Dixon: There's a lot of data out there that shows that greenfield sprawl is a really lousy investment, and it is setting up suburban communities for failure. And Calthorpe's work for Mid-Ohio Regional Planning Commission has been hugely influential in getting local, regional, and state decision-makers to see the writing on the wall. I want to mention the rise in suburban poverty. Since 2000, most of the growth in close-in suburbs and maybe a quarter to half of the growth in outer suburbs are people at or below the poverty line. [That’s partly because since] 2000, urban housing costs have risen so much faster than suburban housing costs. Suburban communities can't afford to make bad investments or bad decisions around their future fiscal health. They can't afford to encourage suburban office or single-family sprawl housing that's going to lose value over time. They have to pay more attention today to building their local tax base than they have at anytime since these suburbs started to grow after World War II.

Can each of you name an innovative, interesting regional planning project and just a couple reasons why it is cool and what it is doing for that region.

Henderson: At the risk of talking about our own work, the Dona Ana County regional plan was also pretty powerful, largely because of the success at engaging the underrepresented Hispanic community. They were empowered to the point that some, afterward, were appointed to the planning commission. The biggest issue for those folks was understanding place. And so the critical use of place types was really important for people to be able to make a preference on growth. Even though we had support from developers and politicians, the biggest thing that gives me hope for long-term success and implementation is that all of the folks with no English who came to the final adoption meeting and spoke in favor of the vision.

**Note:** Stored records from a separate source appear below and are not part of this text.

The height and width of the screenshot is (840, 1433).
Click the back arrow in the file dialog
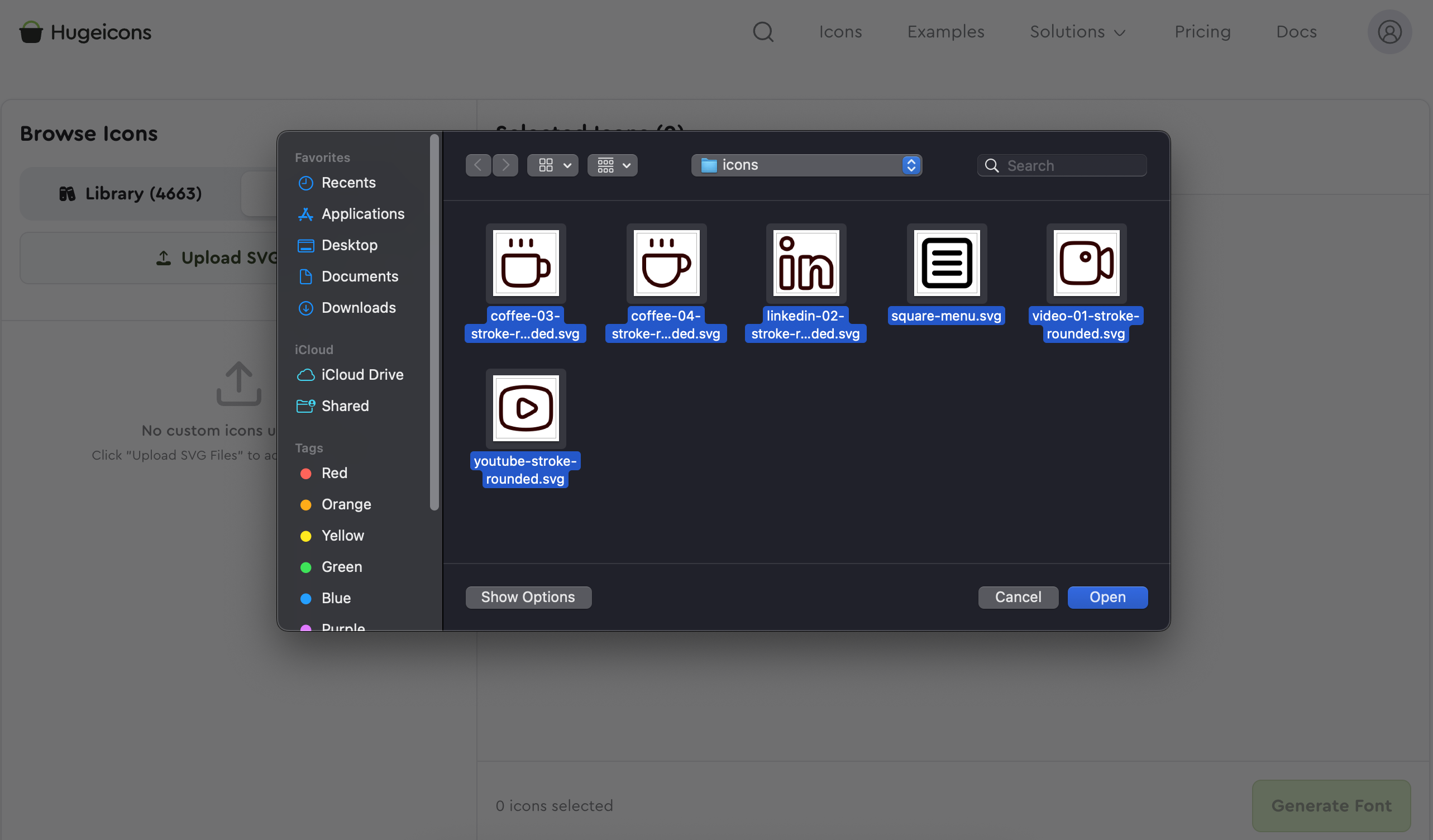pyautogui.click(x=477, y=165)
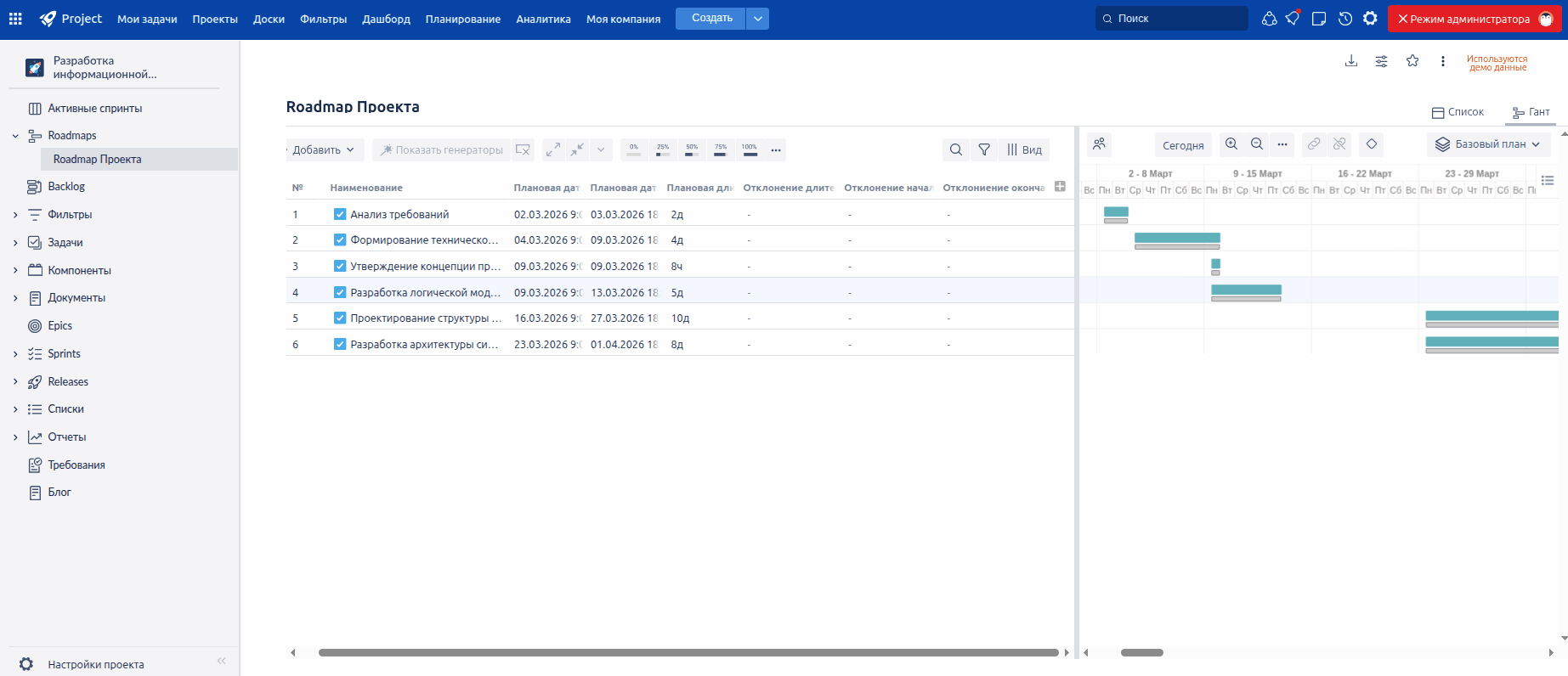Screen dimensions: 1568x676
Task: Click the 'Создать' button
Action: coord(711,18)
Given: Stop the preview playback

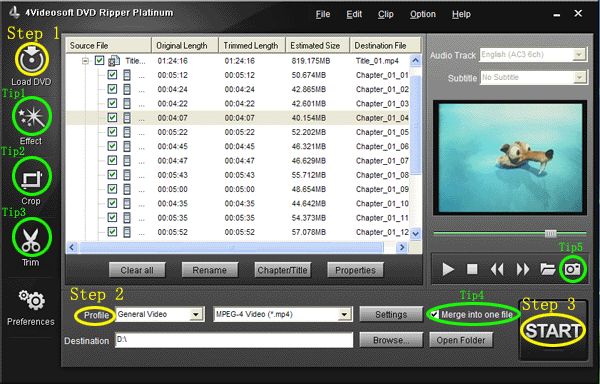Looking at the screenshot, I should (472, 269).
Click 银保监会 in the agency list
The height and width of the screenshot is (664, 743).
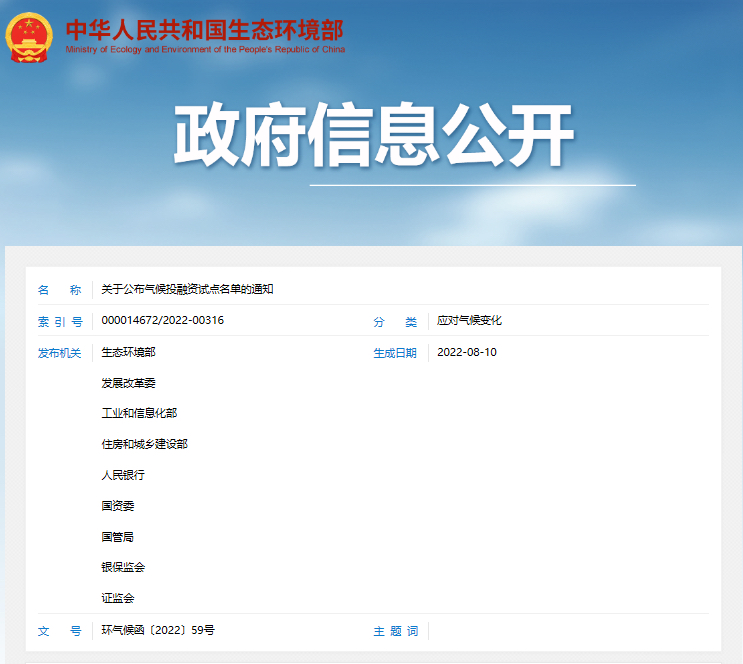[x=122, y=567]
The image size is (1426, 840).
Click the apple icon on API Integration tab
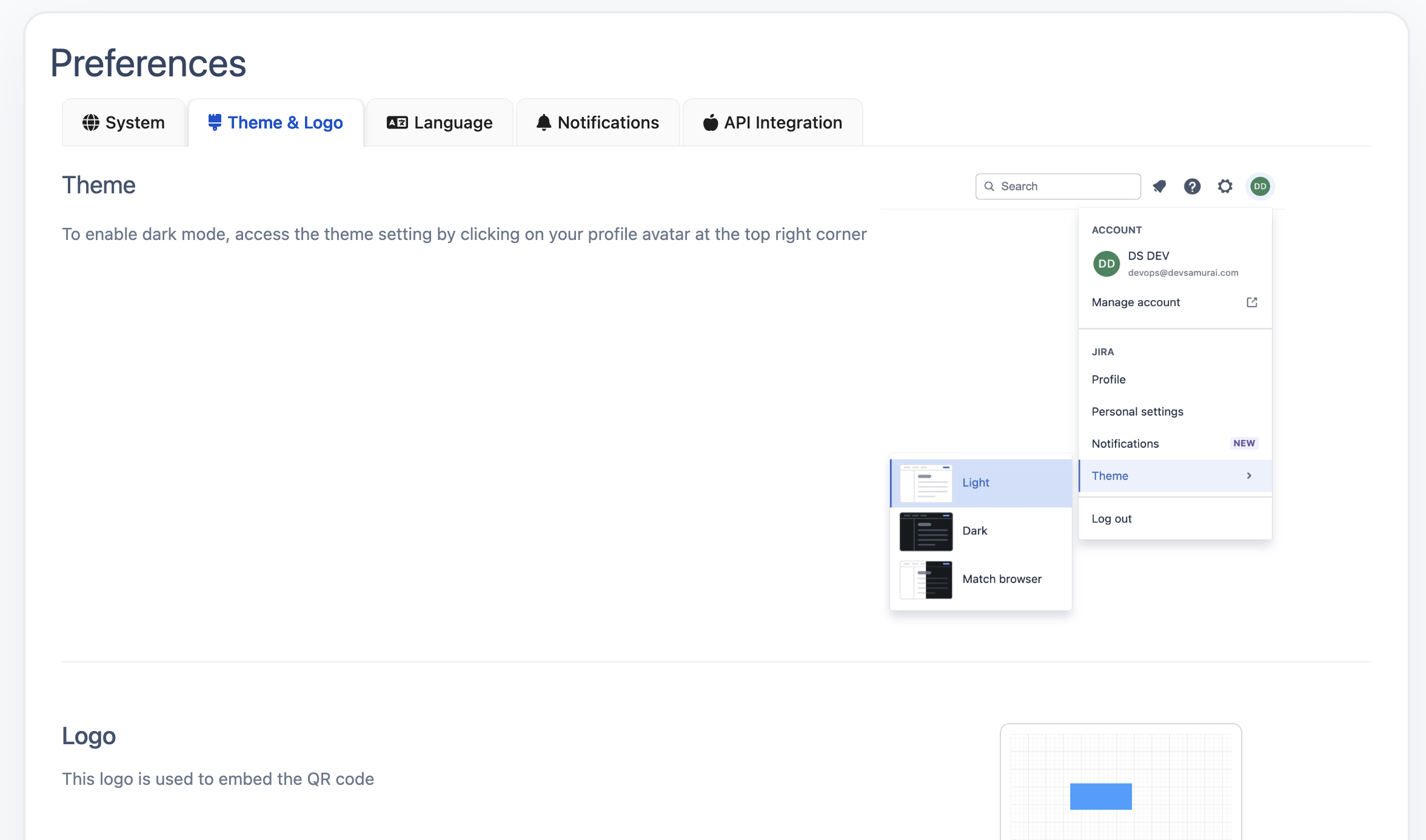point(710,123)
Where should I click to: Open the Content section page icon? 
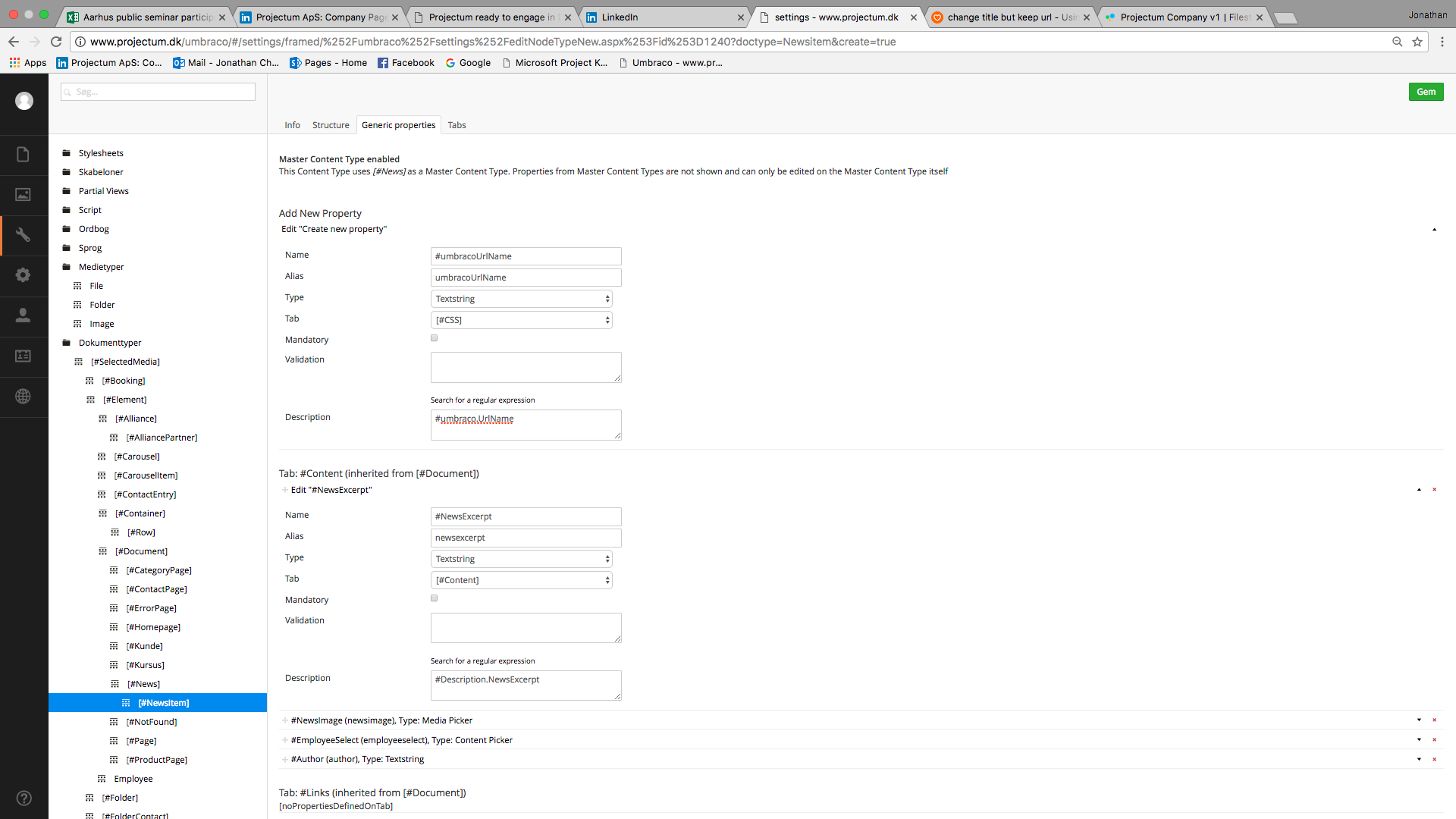(23, 155)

Dixon: One of the greater challenges for smart growth is bringing low-income communities into that discussion, and it's really gratifying to hear about how you've done that. I was going to mention Calthorpe and his ability to provide metrics. My first job was for somebody who said a word is worth a thousand pictures and I've begun to think maybe he was right. Compact, walkable, transit-oriented, new urbanist development makes more sense for public health, fiscal health, and mobility, and metrics clarify those benefits. And I've done a lot of work in mid-Ohio, framing for new suburban downtowns—plans for Dublin, Ohio, and Delhi, Ohio, and we're doing some work in Dayton now. Some of that work preceded and helped to bring in Peter Calthorpe, and then his ability to articulate the case, provide metrics, and crystalize the argument has been hugely important. I want to mention two projects that we've been involved in at Stantec in Corpus Christi, Texas, and Fontana, California, that launched regional conversations that led to a fundamental shift from a sprawl mentality to a smart growth mentality. And it happened not by convening the region, but by going out to suburban neighborhoods, to urban neighborhoods, and bringing together elective leadership and communities. Those conversations really did produce political support or solutions that definitely wasn't there when the project started.

Not only are metrics important, but the pictures of what this future looks and feels like are absolutely central to these discussions. New urbanists provide the visuals, the metrics, and the spoken vocabulary that unlock these conversations. A lot of people are searching for the leadership that New Urbanism can offer.